第11話 御殿場箱庭訓練②
聡明は少しクラスの反応を伺うようした後、言葉を続けた。
「皆さんも耳にしたことがあるかもしれませんが、かつて御殿場の箱庭訓練は事故があり現在は横須賀クラスの訓練メニューには組み込まれていません。ただ、幸いタイミングよく富士山麓ホールではちょうど手頃な外敵の出現傾向が続いていてリスクもかなり抑えられる形です。また、今回は外特機動隊からも先鋭メンバーを帯同させてイレギュラーに備えます。中隊の中でも主力の実力者たちですから、安心してください。おそらくここ横須賀の武山駐屯地に突然ホールができて君たち訓練生だけで駆除にあたるより、『中隊が帯同している御殿場』の方が安全だと思います。私自身も御殿場には帯同します。そして、他のメンバーにも今日は来てもらっています」
聡明を教室の後方を指すと、いつの間にか3名の外来天敵特別機動中隊、通称・外特機動隊のメンバーが並んでいた。
聡明の紹介に合わせてそれぞれが一言づつ挨拶をした。
「みんな、よろしくね〜。丈二郎ガルシア八雲だよ。なんかあったらすぐ僕が助けにくいくよ〜。あと、ゲームとかお菓子持っていくから夜はみんなでパーティしようねぇ」と先ほどの作務衣の男、丈二郎ガルシア八雲が軟派な雰囲気でヘラヘラと手を挙げた。
その八雲の横には一際小柄な女性が立っていた。
「こんにちわ。高千穂 絢です。頼りにならないと皆んなからは見えるかもだけど、みんなのためになれるように頑張るね。」とおっとりと話した。
150センチくらいの小柄でショートカットな風貌も手伝ってクラスの生徒だと言われた方がしっくりくるほどの幼い雰囲気だ。
高千穂絢。確か、藤特等の同郷の同期で、藤特等と同じ最初の世代の一人。
日本における最初の女性の適応者と言われる人物だと木葉は思い当たる。
「みんな、よろしく。磯前 豪太だ。豪太って呼び捨てで呼んでくれてかまわねぇよ。特等とか、八雲さん、絢さんとかに言いづらい事とか、なんか困ったことあればすぐ俺に言えよ。お前らの安全は俺が保証する。頑張ろうな」磯前豪太は二人とは異なって筋骨隆々の大柄の男だ。

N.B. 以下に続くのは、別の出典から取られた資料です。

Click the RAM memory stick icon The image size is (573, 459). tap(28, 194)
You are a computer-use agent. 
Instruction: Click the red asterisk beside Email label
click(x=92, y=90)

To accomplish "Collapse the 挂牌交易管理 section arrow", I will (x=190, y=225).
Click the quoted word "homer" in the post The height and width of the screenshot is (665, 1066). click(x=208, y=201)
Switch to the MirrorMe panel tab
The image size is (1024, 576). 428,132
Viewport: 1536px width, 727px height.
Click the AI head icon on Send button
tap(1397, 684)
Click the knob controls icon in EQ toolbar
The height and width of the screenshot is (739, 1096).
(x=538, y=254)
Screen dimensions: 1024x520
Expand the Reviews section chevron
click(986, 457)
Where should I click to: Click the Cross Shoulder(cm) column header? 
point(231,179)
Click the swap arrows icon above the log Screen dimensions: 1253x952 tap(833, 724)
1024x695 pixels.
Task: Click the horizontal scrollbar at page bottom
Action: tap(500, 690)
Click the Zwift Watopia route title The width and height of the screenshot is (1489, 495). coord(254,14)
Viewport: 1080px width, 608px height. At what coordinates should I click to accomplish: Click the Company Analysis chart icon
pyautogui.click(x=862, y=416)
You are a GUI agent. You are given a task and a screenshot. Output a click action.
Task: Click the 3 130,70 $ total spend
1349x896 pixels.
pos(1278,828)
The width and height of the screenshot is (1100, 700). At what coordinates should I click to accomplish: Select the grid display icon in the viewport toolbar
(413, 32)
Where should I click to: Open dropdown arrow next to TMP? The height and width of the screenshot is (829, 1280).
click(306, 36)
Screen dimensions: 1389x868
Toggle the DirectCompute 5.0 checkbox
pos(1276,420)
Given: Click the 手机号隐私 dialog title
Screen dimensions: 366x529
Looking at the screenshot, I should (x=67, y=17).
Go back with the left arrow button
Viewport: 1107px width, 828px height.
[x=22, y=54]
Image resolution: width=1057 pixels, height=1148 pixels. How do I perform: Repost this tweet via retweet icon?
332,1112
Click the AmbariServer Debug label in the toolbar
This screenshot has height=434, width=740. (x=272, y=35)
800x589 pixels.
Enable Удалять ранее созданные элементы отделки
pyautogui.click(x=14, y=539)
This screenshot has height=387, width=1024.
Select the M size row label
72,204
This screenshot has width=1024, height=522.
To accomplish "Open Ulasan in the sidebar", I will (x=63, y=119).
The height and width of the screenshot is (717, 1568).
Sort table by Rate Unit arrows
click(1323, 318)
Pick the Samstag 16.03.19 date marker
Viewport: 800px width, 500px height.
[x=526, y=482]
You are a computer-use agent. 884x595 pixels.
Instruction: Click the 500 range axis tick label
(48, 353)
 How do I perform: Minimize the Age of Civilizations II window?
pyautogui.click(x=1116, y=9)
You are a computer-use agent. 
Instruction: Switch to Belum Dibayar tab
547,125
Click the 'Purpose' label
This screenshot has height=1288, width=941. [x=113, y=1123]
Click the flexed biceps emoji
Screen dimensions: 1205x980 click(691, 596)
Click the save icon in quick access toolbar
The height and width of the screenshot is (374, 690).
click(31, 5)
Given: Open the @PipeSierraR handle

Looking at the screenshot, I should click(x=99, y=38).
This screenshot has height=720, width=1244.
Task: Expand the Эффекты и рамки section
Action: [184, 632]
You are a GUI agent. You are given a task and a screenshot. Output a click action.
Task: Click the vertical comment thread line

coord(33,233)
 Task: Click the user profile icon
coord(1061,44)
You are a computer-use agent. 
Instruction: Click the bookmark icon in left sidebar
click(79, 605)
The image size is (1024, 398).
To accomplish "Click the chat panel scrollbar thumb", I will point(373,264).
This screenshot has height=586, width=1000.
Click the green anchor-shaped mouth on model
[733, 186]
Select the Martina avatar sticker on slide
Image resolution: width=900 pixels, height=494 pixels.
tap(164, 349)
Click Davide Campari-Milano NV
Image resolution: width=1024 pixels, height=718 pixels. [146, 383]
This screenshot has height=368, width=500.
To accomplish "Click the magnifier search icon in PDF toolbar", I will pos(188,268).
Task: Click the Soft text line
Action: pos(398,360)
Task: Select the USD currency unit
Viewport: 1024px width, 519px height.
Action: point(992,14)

藤特等と同じくらいの高身長ながらプロレスラーやボディビルダー顔負けな鍛え上げられた筋肉を身に纏っている。まるでアメコミにでてくるヒーローのような分かりやすい強さを体現した肉体だ。
「鉄壁の豪太」と言われる、初期世代の豪傑と木葉は過去噂に聞いたことを思い出す。
いずれも藤特等が言うように国内でも指おりの適応者が帯同することに木葉は安堵と逆の緊張を感じた。しっかりと自分の存在意義を証明しなければならい、と。
その後、三人一組の班に分かれて今回の御殿場研修が行われることが告げられ、班分けの布陣が藤特等から発表された。現在の横須賀クラスは総勢15名なので5組の班に分かれることになる。
木葉は先ほどの口論の発端となった戸隠彼方と同じ班を組むことになった。
もう一人は熊野 仁之助だ。
彼方はともかく、熊野は無骨で無口ではあるがクラスでも実力者の一人と言われる大柄の17歳だ。
木葉より1歳上の先輩になり、トラブルとなった伏見と同学年にあたる。
ただ、伏見とは対照的に他者に干渉することもなく粘り強く鍛錬を続ける職人肌というか、普段から周りを率先として引っ張るリーダータイプではないが何かと頼りになる先輩だ。
木葉としても、そのストイックさを含めて尊敬の念をいだいていた。
木葉は教室の後方を振り返る。窓際後方の一角で伏見が振り分けられた同班の2名となにやら話している。
同じ班になったのは伏見と同学年の女子の鳥海 麻子、木葉と同学年の最下級生である大山 景次だった。
伏見はギャングのリーダーのように机の上に大股で座り、その周りの椅子に配下の子分のように班員の2名が座る。
伏見は二人に対しなにやら細かく指示をしているようだ。
木葉が見ていることに気がついたのか、伏見がこちらに目線を上げた。
それに釣られて他の2名も木葉を遅れて見た。伏見がこちらに聞こえない小さいな声で何かを二人に伝えて、ニヤリと口元を歪めた。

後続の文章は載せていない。